Like the children who often pay the price for their parents’ sins, the responsibility for the high-tech crisis rests with the investors no less than with the entrepreneurs who raised capital from them. But who will give them a crisis workshop?

Here are eight interesting topics we covered this week in the high-tech and science pages of Globes:

1. The new wave of EU sanctions against Russian companies and individuals this time also included the CEO of Yandex and one of its founders, Arkady Voloz, who also holds Israeli citizenship. Its headquarters are in Israel.

2. Artificial intelligence is gradually taking over every area of ​​our lives, and viral artwork is just the tip of the iceberg. From cancer treatment, through a bot that predicts the future of stock markets, to writing news: the promises and the price of breakthrough technologies. A special project.
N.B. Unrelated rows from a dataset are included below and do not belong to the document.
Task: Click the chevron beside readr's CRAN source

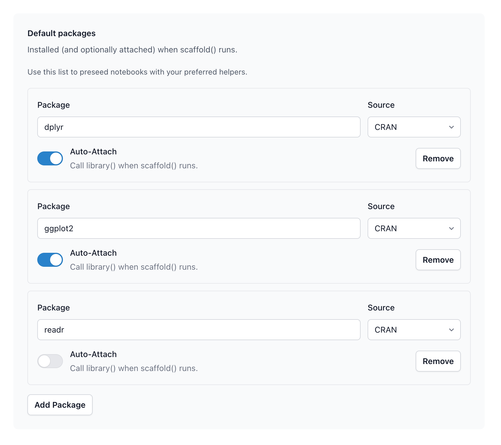Action: point(452,330)
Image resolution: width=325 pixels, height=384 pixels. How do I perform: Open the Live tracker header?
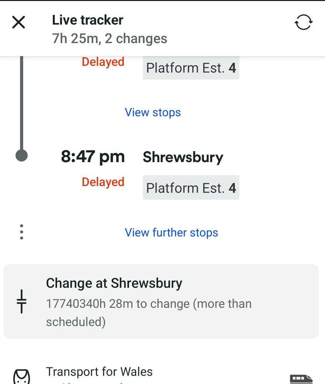[87, 20]
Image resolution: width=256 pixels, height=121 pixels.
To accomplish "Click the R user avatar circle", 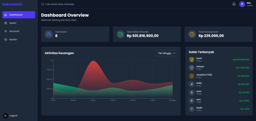I will pyautogui.click(x=242, y=4).
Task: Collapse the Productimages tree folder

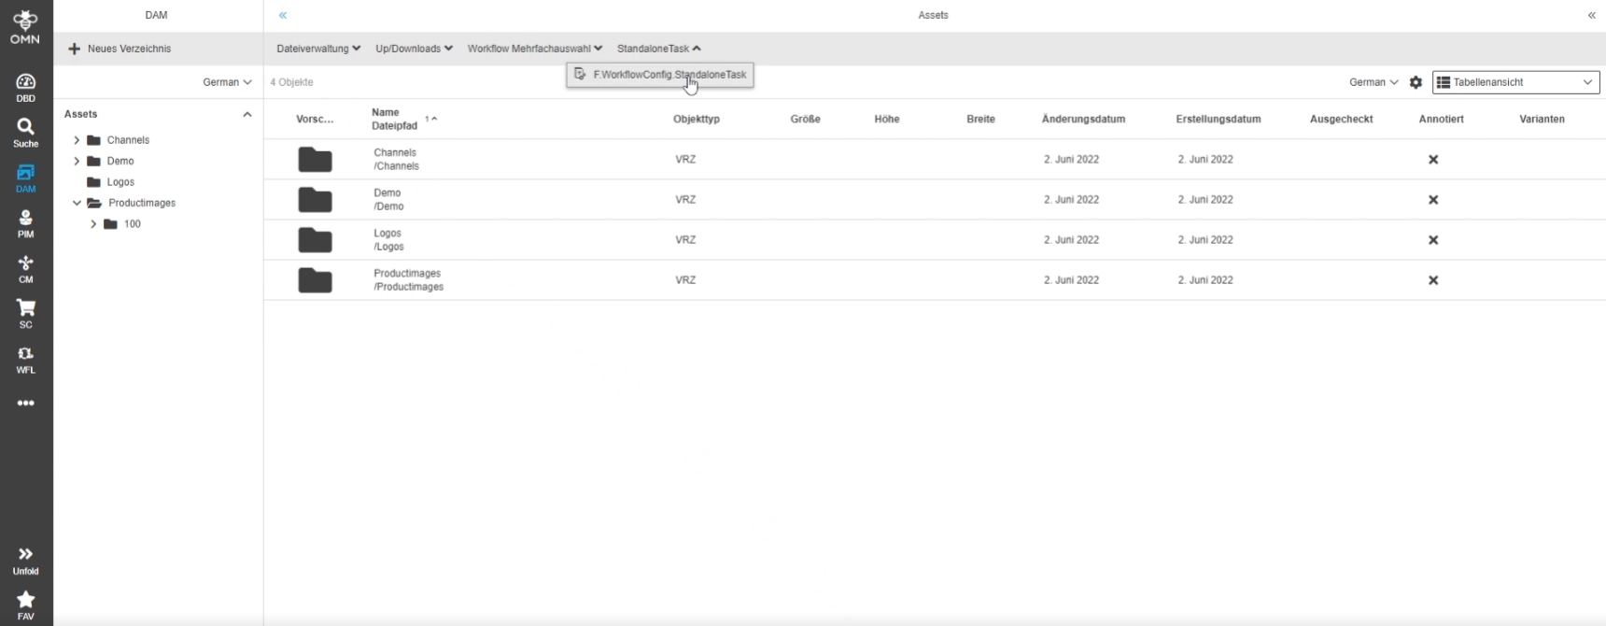Action: (77, 203)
3. The cuts have been here for a long time, but what does the high-tech crisis look like and what is causing the market to sit on the fence? Research Company PitchBook Reveals the incredible numbers behind the fear.

4. In recent years Cheryl Sandberg’s relationship with Mark Zuckerberg has known rebellions that have led to cuts in her powers and her resignation from the company ranging from criticism of the publication of Russian propaganda in the 2016 election, through the accusation of the Cambridge Analytics affair to content management disputes. That’s how Cheryl Sandberg found herself outside of Facebook.

5. The fall in the value of high-tech companies is beginning to change the balance of power between entrepreneurs and investors. The new conditions for cash flow may now include tighter performance monitoring, allocating options to funders, and increasing their share in future exits at the expense of shares that have been allocated in recent years to employees and entrepreneurs. Globes analysis.

6. The reversal in the list of the 10 largest Israeli public companies says it all about the turmoil in the markets.

7. Prof. Caroline Bertucci is researching the sugars that envelop the living cells inspired by the hard sugar shell that protects the sensitive face in m & ms candies, and recently won the Wolf Prize for Chemistry. “My whole career has been about putting the research on sugars into biology. If we can do that, we will have better drugs,” she told the Globes.

8. The global wheat crisis is growing with the continuation of the war in Ukraine. Climate change threatens the finest wine grapes grown in California and Provence. The bee population is disappearing and puts world agriculture in real danger. Possible solutions to all these burning problems are right here, in Israel. A special agricultural project for Shavuot.